Retrieval Augmented Generation (RRAG) works by enhancing the capabilities of Large Language Models (LLMs) like GPT-5.4 by providing them with access to external, up-to-date, and domain-specific information, thereby mitigating issues such as factual inaccuracies and hallucinations. This process ensures that the LLM generates responses grounded in authoritative data beyond its initial training set. The core idea is to retrieve relevant information from a knowledge base before generating a response, thereby augmenting the LLM's prompt with pertinent context.
The integration of RAG with an LLM like GPT-5.4 and vector databases typically follows a multi-step process. First, an organization's proprietary or external data (documents, articles, images, etc.) is processed and converted into numerical representations called embeddings using an embedding model. These embeddings capture the semantic meaning of the data. Next, these vector embeddings are stored in a specialized database known as a vector database. When a user submits a query, that query is also transformed into a vector embedding. This query embedding is then used to perform a similarity search within the vector database, identifying and retrieving the most semantically relevant documents or data chunks. A vector database, such as Zilliz Cloud, is optimized for efficient storage and retrieval of these high-dimensional vectors, enabling fast and accurate searches based on semantic similarity rather than just keyword matching.
Once the relevant information is retrieved from the vector database, it is then combined with the user's original query to form an augmented prompt.

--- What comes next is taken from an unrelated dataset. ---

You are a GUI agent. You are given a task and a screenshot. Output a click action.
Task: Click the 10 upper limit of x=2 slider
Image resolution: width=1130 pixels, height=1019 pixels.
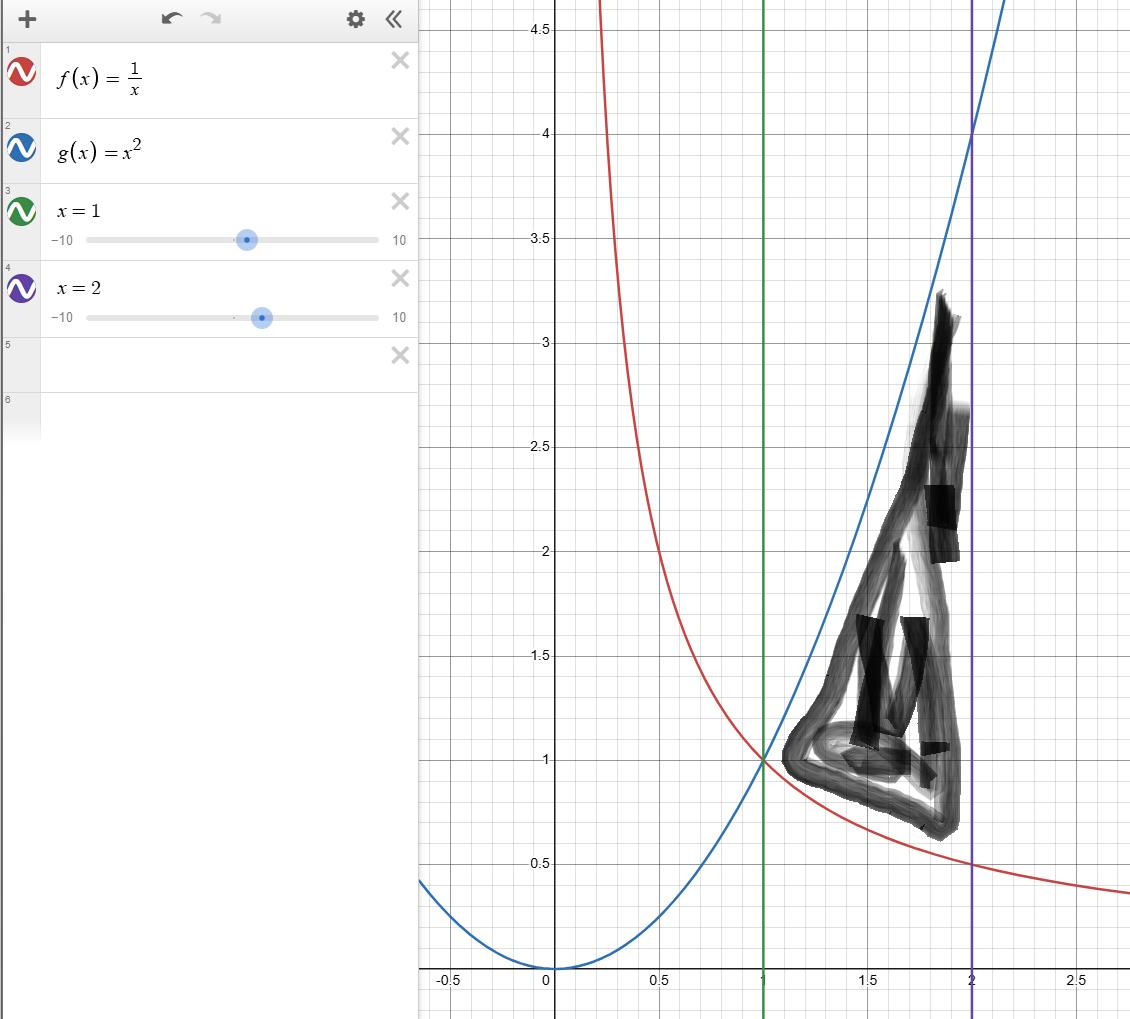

This enriched prompt, containing both the user's intent and specific contextual data, is then fed to the large language model, in this case, GPT-5.4. GPT-5.4, known for its advanced reasoning, programming, and computer use capabilities, as well as its large context window of up to 1 million tokens, can leverage this additional information to generate more accurate, detailed, and contextually appropriate responses. This approach not only improves the factual accuracy and reliability of the output but also allows GPT-5.4 to provide responses that are specific to an organization's internal knowledge or the latest information, which would not be possible with the LLM's pre-trained knowledge alone.